Directions for this task:
Search the entries for lines that contain the word "width", and report each one found.

Material provided:
↓

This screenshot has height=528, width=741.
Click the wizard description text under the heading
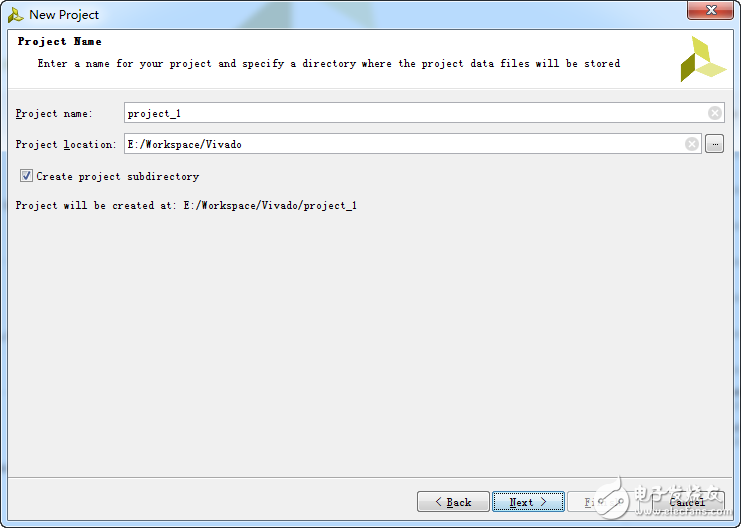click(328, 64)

↑
↓

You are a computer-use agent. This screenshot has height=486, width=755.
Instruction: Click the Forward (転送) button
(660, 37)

↑
↓

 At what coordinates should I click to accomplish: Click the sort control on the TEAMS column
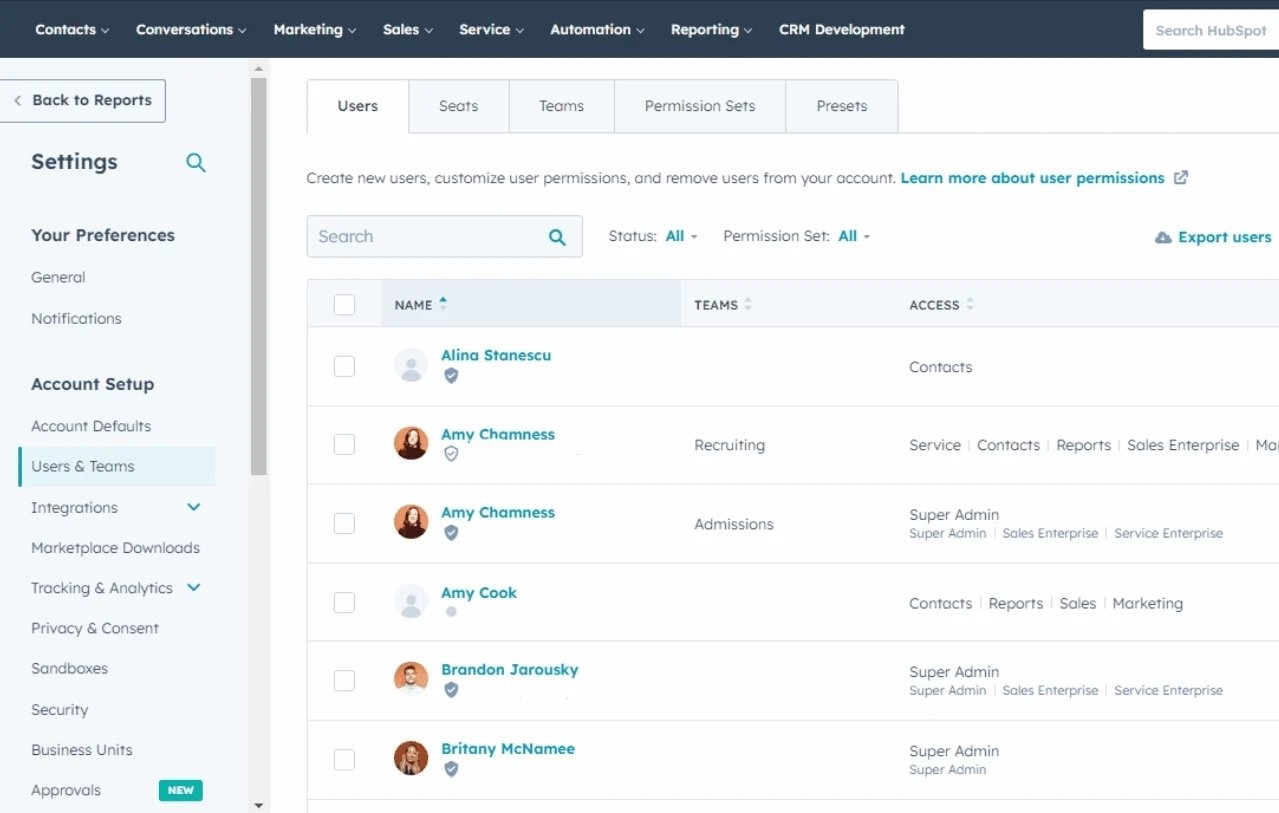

↑

Answer box:
This screenshot has height=528, width=741.
You are a computer-use agent. This screenshot has height=486, width=755.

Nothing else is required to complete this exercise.